# IT headhunters



## veer (May 24, 2011)

Dear all,

After reading posts for some weeks I decided to register and ask some questions myself . 

But first a little info about me: I'm 32, married, one son and one more on the way. Before getting married traveling was my passion and thank god I found a partner who is open minded and loves adventures too! 

End of the year my husbands contract will end and we are free to go wherever he finds a good job. Our prefs are: Abu Dhabi, Dubai, Shanghai or Australia. As we can't wait for this year to end we already started to look for good jobs in IT, only in the UAE it seems to be kinda hard to find high profile IT jobs in the banking industry...so after this long story my question is if anyone can recommend headhunters or has other ideas of where to look for available jobs in the UAE...

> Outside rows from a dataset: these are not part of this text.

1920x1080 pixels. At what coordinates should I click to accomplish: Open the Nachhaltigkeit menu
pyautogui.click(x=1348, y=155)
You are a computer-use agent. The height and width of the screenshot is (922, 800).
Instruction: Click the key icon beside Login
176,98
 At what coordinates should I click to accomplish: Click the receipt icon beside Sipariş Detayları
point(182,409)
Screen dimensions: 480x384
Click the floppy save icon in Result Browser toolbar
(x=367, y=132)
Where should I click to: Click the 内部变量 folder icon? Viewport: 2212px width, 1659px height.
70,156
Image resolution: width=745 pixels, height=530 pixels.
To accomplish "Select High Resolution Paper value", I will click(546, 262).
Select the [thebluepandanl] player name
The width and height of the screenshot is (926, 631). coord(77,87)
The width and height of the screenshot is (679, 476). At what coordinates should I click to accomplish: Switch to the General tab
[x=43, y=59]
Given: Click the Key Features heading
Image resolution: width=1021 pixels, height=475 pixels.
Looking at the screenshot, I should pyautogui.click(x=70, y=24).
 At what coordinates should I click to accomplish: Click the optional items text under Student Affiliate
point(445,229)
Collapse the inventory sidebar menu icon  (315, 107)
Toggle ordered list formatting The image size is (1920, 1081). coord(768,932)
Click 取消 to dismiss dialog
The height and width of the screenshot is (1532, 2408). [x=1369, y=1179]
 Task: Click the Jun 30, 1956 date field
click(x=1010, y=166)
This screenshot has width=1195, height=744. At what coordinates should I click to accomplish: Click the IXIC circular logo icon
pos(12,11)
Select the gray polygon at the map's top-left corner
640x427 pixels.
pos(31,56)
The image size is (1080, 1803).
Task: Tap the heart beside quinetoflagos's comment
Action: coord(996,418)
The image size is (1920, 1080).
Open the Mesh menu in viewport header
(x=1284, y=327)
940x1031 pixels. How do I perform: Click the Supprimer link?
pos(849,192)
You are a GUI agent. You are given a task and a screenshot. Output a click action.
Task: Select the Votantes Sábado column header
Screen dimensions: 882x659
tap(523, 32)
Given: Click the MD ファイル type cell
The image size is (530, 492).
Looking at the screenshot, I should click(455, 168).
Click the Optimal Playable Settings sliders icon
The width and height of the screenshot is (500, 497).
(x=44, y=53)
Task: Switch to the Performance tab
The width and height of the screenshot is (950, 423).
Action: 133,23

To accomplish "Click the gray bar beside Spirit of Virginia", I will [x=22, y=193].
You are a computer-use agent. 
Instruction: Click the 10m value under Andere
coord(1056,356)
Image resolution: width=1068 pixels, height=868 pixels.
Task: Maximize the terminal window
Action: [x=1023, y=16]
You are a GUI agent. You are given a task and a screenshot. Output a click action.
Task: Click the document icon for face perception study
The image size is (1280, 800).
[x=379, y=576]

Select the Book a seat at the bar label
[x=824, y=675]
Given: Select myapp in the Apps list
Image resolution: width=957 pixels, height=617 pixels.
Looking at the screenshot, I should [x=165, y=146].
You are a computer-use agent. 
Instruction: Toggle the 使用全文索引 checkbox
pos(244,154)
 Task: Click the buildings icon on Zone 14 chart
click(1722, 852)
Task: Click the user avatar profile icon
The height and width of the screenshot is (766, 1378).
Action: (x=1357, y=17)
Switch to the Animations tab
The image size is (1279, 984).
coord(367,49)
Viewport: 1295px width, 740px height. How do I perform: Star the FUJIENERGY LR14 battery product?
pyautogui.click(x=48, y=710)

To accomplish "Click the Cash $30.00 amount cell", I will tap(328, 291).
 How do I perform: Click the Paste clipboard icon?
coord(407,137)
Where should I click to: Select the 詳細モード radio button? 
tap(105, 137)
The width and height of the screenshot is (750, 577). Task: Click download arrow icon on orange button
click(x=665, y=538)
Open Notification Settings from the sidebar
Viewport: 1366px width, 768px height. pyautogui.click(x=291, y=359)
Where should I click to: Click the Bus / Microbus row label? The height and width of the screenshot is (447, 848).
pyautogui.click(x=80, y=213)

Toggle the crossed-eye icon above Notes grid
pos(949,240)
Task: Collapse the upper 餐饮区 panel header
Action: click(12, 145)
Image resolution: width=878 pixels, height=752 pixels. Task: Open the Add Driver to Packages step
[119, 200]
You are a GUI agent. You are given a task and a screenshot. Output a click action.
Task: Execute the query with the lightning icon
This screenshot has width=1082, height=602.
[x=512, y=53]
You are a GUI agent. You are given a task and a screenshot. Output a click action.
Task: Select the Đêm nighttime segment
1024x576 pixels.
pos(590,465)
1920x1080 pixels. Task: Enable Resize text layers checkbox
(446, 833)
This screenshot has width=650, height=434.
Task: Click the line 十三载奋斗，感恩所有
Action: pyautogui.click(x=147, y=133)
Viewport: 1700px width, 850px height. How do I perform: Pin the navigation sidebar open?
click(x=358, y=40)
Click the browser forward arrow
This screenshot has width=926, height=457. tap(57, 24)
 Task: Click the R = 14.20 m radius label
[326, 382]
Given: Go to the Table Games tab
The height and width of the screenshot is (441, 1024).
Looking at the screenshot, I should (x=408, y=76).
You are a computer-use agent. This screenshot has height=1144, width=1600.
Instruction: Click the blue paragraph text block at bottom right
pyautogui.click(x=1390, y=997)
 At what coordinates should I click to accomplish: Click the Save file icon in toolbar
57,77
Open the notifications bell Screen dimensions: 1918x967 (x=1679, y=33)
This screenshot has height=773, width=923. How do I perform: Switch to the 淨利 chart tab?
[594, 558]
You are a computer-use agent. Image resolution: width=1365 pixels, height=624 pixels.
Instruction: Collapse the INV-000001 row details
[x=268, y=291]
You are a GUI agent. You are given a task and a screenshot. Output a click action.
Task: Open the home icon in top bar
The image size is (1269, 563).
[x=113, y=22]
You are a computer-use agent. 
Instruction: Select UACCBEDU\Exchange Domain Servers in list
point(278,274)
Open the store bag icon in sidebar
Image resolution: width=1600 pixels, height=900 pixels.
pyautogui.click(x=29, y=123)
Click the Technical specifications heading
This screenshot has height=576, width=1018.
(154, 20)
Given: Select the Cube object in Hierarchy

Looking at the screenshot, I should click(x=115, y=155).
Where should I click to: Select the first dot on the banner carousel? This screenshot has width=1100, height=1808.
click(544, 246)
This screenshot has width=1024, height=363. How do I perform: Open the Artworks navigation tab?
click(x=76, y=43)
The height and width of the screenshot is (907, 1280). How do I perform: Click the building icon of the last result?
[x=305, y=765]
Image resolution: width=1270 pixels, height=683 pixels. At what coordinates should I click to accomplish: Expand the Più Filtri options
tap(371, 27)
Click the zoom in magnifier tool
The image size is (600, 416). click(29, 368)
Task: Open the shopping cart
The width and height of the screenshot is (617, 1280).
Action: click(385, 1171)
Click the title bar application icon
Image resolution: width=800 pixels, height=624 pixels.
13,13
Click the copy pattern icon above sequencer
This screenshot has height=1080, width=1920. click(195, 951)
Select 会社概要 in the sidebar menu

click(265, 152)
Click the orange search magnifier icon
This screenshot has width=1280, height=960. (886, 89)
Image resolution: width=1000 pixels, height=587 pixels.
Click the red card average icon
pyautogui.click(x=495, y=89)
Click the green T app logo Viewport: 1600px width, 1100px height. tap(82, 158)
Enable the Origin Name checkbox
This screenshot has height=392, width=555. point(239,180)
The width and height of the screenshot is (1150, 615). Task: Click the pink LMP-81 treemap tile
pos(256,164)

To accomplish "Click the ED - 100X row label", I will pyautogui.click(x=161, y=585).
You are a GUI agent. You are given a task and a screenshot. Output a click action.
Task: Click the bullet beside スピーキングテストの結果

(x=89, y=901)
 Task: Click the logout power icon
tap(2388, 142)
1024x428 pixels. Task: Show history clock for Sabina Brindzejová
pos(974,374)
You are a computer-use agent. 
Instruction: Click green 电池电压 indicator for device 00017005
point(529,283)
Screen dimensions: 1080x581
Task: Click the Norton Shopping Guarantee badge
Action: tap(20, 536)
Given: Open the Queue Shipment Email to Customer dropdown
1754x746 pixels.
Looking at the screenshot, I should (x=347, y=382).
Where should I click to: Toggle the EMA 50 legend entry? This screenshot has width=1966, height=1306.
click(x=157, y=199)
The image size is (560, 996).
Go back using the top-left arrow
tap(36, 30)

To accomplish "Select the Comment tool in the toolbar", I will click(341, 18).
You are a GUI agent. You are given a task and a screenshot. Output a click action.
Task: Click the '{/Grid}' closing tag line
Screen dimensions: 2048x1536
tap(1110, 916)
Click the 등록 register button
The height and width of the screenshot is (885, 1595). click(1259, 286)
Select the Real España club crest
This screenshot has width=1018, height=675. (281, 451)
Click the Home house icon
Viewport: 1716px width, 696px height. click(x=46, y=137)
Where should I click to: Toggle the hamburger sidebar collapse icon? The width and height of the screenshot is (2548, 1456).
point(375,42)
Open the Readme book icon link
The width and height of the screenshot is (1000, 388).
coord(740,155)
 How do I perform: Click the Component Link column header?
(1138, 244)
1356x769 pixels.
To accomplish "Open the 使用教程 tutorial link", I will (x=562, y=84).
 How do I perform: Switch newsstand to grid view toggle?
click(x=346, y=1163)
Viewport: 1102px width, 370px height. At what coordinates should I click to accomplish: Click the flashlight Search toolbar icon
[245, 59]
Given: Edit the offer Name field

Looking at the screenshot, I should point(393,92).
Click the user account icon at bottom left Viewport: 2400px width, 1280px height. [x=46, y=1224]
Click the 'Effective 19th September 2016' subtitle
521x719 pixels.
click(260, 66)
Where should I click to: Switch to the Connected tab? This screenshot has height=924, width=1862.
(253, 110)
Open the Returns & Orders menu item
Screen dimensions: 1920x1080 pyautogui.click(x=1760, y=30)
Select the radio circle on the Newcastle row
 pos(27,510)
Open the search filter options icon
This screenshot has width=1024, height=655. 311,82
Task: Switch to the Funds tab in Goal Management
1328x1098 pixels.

I hope I mentioned all the necessary info.


----------



## Sabahan (Nov 20, 2010)

I am in a similar position, also looking for an IT job in the UAE, particularly Abu Dhabi. Have been applying on-line and sending resumes to recruiters, but without any replies. Am also interested in finding a headhunter or placement consultant who can help source the available jobs. Any recommendations from anyone?


----------



## veer (May 24, 2011)

Sabahan said:


> I am in a similar position, also looking for an IT job in the UAE, particularly Abu Dhabi. Have been applying on-line and sending resumes to recruiters, but without any replies. Am also interested in finding a headhunter or placement consultant who can help source the available jobs. Any recommendations from anyone?


Hi Sabahan

Try reading the sticky notes on the Dubai forum on salary packages. Lots of info and also names of headhunters mentioned!


----------